In JLE  Master McCLoud held that where a Part 36 offer is beaten at a hearing, the Court has the power to consider the justness of each of the consequences of CPR 36.17 individually. In that case, the Court held that whilst it would not be unjust to allow costs on the indemnity basis or interest at the rate of 10% over base rate, it would be unjust to allow the uplift of 10% (often known as the “penalty payment”) given the amount by which the offer was beaten.

Following judgment in Andrews & Anor -v- Retro Computers & Anor [2019] EWHC B2 (Costs), there was a hearing to determine consequential orders on 5th March 2019.

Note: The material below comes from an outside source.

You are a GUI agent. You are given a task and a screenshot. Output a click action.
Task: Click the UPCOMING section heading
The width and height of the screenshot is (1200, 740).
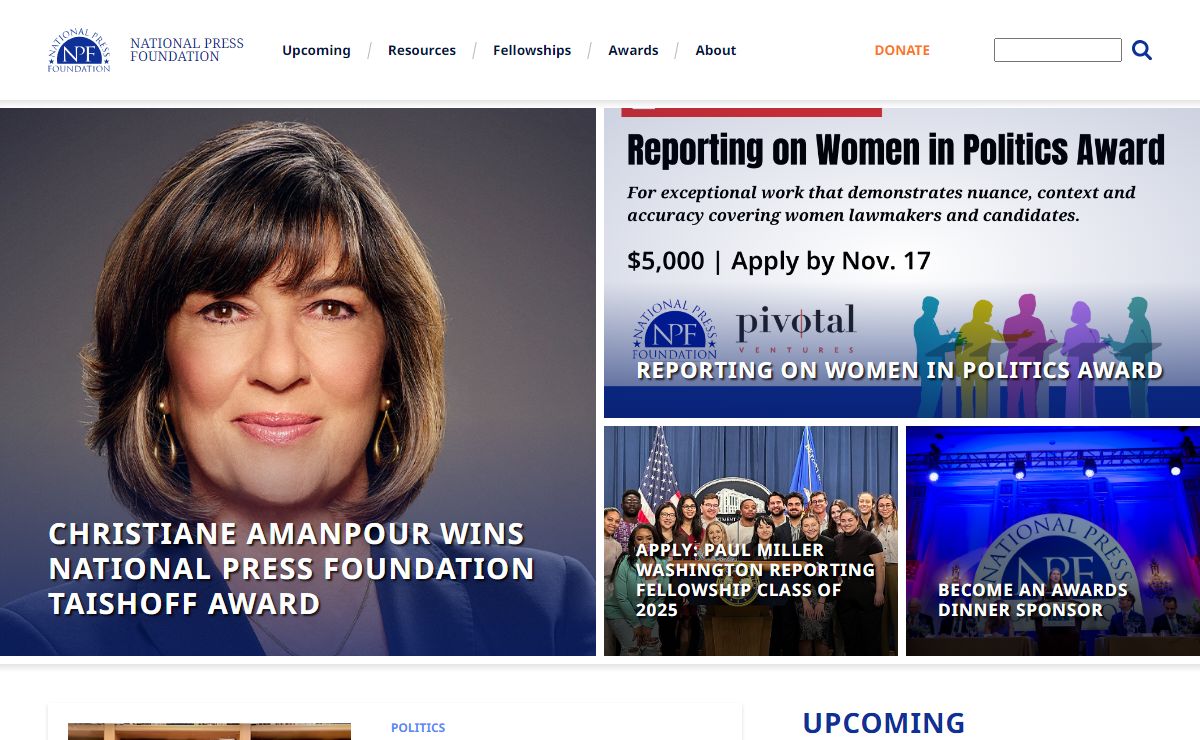tap(884, 723)
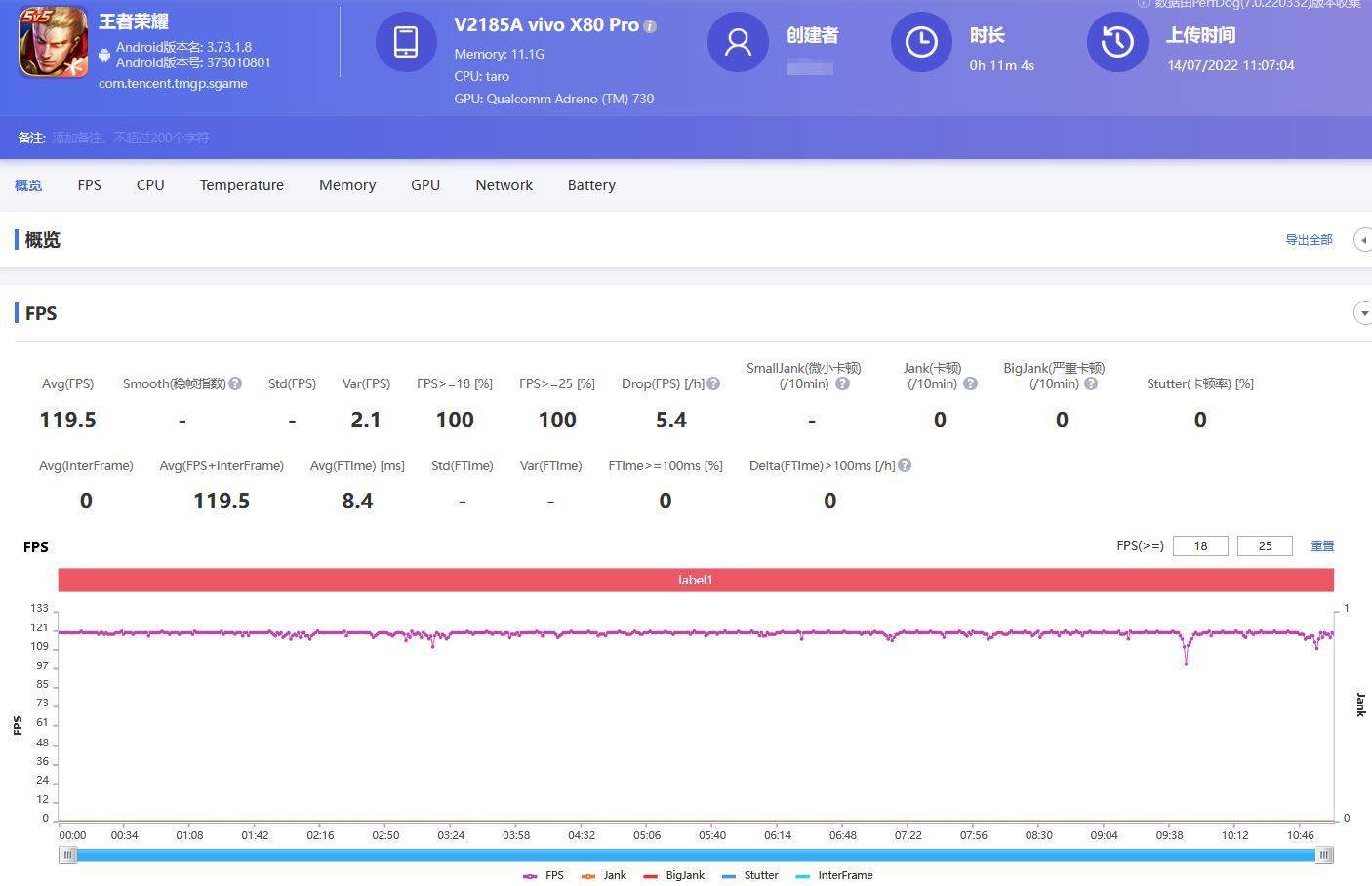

Prior to the Oral Assessment of the Claimants’ costs, the Claimants had made Part 36 offers in the sum of £40,000. The bill of costs was ultimately assessed in the sum of a little more that £43,000 (inclusive of interest). Accordingly the Claimants submitted that they were entitled to the full range of orders under CPR 36.17. After finding that the Claimants should be entitled to additional interest and costs on the indemnity basis, Maser Friston considered whether or not to allow the “penalty payment” of 10% of the amount of the bill as assessed.

The Deputy Master pointed out that the Claimants had beaten the amount of the assessed bill by “only” 7.5%, and therefore considered that the uplift of 10% would be too high and therefore was minded to disallow the uplift under CPR 36.17(4)(d) on the basis that to do so would be unjust.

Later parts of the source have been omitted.